Great Britain supplied the majority of immigrants during Macdonald’s tenure, but later Russians, Chinese, and Scandinavians also settled the west. Homesteading offered an opportunity for eastern and central Europeans to escape the restrictive structures of their countries. A group of Russian Jews, including Abraham
KLENMAN, settled first in Quebec before pursuing the agrarian lifestyle they were denied in Russia:
“Barred from owning land in Russia because he was a Jew, and believing that a return to the land was necessary for the Jews to become regenerated as a people, Klenman aspired to move to western Canada and settle on one of the quarter-section homesteads being offered by the Canadian government for a registration fee of ten dollars.

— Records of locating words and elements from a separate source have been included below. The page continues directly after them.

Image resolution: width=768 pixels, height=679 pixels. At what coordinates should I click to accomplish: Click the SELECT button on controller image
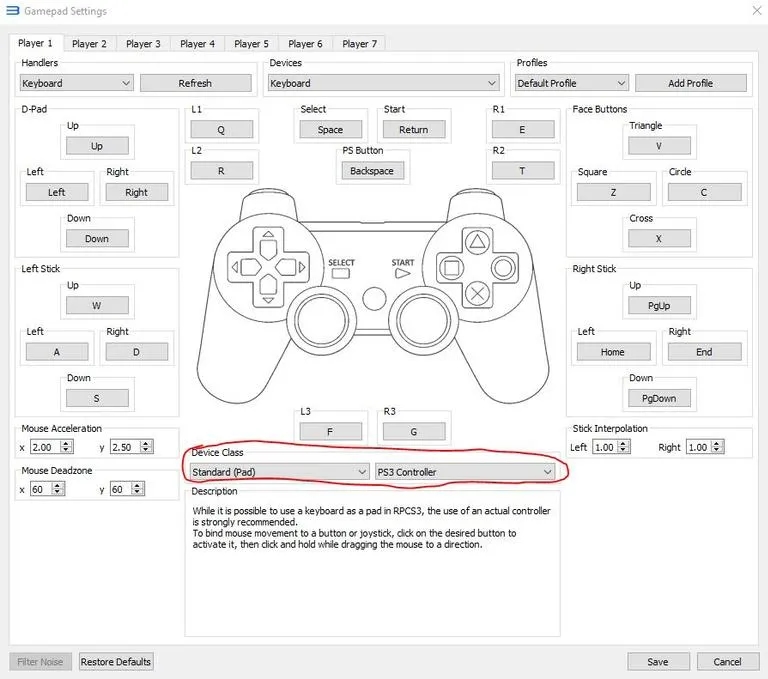[341, 271]
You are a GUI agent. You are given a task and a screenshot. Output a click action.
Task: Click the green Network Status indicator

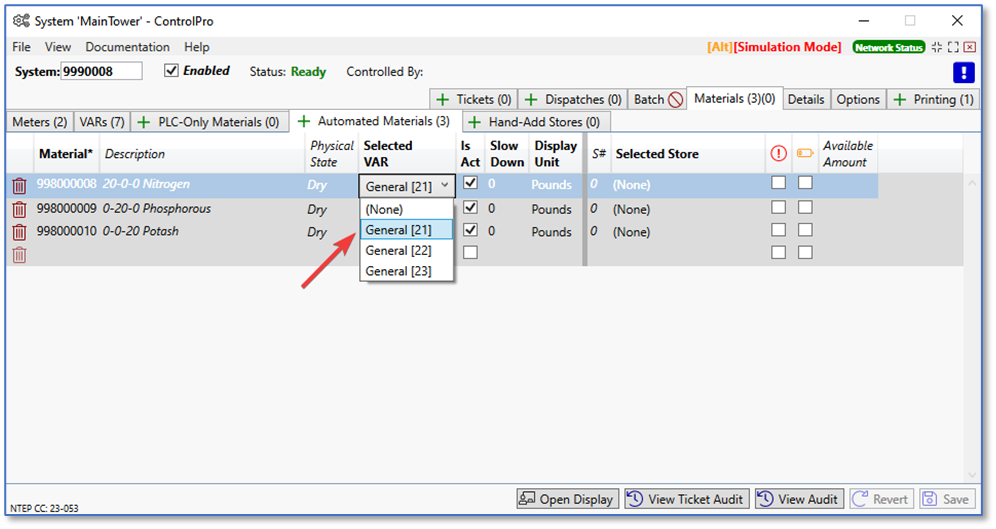tap(888, 47)
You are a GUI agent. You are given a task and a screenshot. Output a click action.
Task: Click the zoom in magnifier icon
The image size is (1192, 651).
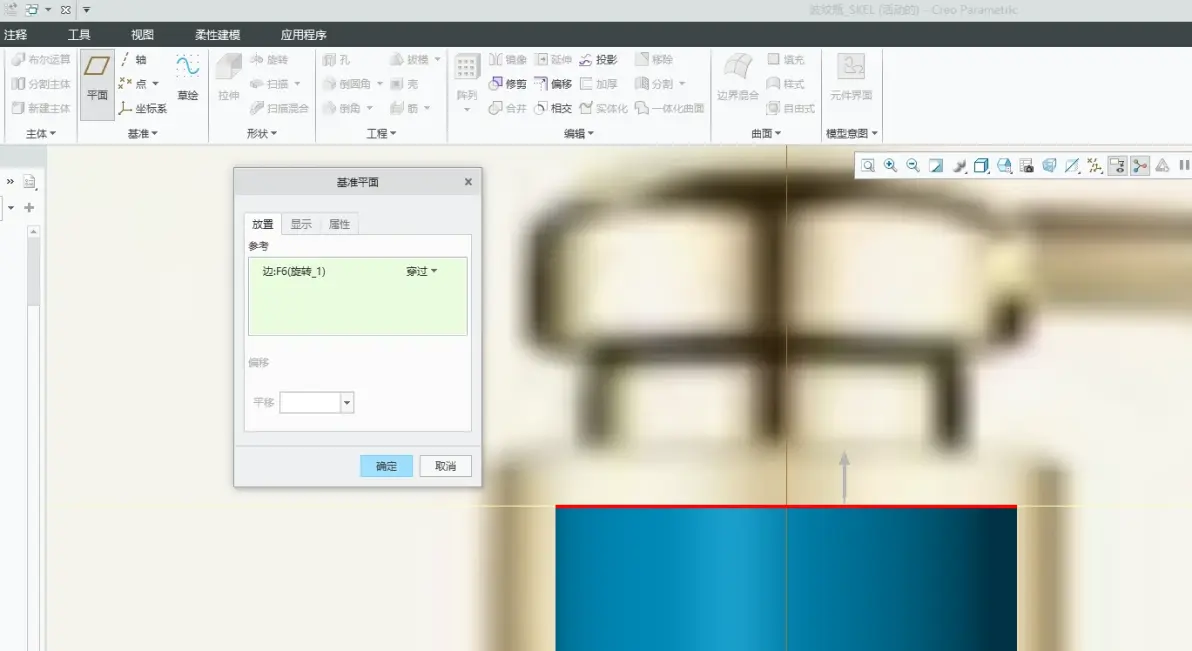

“In Montreal, Klenman investigated and promoted the idea of an agricultural colony in western Canada to consist of a number of immigrant Jewish families, and he selected some of the settlers… In the fall of 1888 Klenman and another Jewish immigrant, Jacob Silver, were chosen to seek suitable land. Assisted by Lauchlan Alexander Hamilton, land commissioner of the Canadian Pacific Railway Company in Winnipeg, Klenman and Silver travelled to various localities. Eventually they decided to settle in the aspen parkland belt, in order to utilize the trees for buildings and fuel, and to take advantage of a water-table that was near the surface, not at considerable depth as on the plains. They learned that the John and Rachel Heppner family and some other Russian Jews, supported by Anglo-Jewish philanthropist Hermann Landau, in 1886 had located in the fast-growing area a few miles northeast of Wapella, a village on the CPR main line. The first Jewish farming colony in western Canada, New Jerusalem, which had been founded in 1884, was some 30 miles southeast.”
Macpherson’s efforts to settle the North-West Territories were undone by his own poor planning as well as by economic forces beyond the Canadian government’s control:
“By 1885 Macpherson’s plans for the development of the northwest were in shambles. In part, he simply had the misfortune of being minister during a slump in world grain prices and at a time when advances in farming methods had made land in the western United States far more attractive.”
During the 1880s the population of western Canada doubled. But it would be Macdonald’s opponent in the 1891 election, Wilfrid LAURIER, who would oversee the development of much of Canada’s new land [see Settlement of the West].